━━━ Exercise data

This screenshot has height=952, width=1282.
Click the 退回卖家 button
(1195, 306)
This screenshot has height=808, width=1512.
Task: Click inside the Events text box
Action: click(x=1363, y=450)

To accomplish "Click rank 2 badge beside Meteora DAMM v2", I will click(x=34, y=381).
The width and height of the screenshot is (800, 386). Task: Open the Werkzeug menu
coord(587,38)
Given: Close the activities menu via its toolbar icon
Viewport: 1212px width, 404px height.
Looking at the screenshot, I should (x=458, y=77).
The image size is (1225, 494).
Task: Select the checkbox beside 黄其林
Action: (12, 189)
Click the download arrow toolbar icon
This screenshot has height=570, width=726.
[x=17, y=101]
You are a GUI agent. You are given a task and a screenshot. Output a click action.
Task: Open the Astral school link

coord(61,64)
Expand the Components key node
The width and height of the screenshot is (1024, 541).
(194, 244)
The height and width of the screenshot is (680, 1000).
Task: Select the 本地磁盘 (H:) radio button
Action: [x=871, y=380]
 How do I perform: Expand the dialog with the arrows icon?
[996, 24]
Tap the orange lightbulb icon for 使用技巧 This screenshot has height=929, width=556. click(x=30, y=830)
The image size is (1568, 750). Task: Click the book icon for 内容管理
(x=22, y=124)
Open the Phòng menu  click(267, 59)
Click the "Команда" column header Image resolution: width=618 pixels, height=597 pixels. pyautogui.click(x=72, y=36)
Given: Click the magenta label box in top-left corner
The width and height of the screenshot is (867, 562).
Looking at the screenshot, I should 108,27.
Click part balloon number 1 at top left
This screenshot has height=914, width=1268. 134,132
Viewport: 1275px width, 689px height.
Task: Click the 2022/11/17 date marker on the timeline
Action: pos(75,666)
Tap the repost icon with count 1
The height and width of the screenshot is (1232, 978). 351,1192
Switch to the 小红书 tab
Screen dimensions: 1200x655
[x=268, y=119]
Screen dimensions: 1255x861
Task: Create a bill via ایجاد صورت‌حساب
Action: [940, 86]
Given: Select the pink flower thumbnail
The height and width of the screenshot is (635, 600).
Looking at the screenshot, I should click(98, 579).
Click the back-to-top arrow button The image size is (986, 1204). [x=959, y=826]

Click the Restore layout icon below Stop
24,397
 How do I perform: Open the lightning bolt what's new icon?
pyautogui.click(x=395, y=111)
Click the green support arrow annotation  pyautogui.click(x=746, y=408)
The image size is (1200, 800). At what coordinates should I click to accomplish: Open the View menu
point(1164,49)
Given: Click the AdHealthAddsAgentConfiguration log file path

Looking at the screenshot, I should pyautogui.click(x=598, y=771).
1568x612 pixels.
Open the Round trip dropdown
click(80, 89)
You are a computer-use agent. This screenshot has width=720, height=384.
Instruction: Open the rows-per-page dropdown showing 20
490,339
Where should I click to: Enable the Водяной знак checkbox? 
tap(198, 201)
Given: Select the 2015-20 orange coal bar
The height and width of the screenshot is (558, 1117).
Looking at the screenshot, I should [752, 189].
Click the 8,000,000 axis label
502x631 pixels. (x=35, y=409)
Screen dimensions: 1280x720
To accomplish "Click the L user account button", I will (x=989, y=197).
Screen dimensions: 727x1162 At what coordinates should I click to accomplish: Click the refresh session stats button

━━━━━━

_Task objective_. Type out exactly the span of lines from the one with "Click the Restore layout icon below Stop" to the end of the material above, counting both end lines, and nothing else.

_Result of this task_.
Click the Restore layout icon below Stop
24,397
 How do I perform: Open the lightning bolt what's new icon?
pyautogui.click(x=395, y=111)
Click the green support arrow annotation  pyautogui.click(x=746, y=408)
The image size is (1200, 800). At what coordinates should I click to accomplish: Open the View menu
point(1164,49)
Given: Click the AdHealthAddsAgentConfiguration log file path

Looking at the screenshot, I should pyautogui.click(x=598, y=771).
1568x612 pixels.
Open the Round trip dropdown
click(80, 89)
You are a computer-use agent. This screenshot has width=720, height=384.
Instruction: Open the rows-per-page dropdown showing 20
490,339
Where should I click to: Enable the Водяной знак checkbox? 
tap(198, 201)
Given: Select the 2015-20 orange coal bar
The height and width of the screenshot is (558, 1117).
Looking at the screenshot, I should [752, 189].
Click the 8,000,000 axis label
502x631 pixels. (x=35, y=409)
Screen dimensions: 1280x720
To accomplish "Click the L user account button", I will (x=989, y=197).
Screen dimensions: 727x1162 At what coordinates should I click to accomplish: Click the refresh session stats button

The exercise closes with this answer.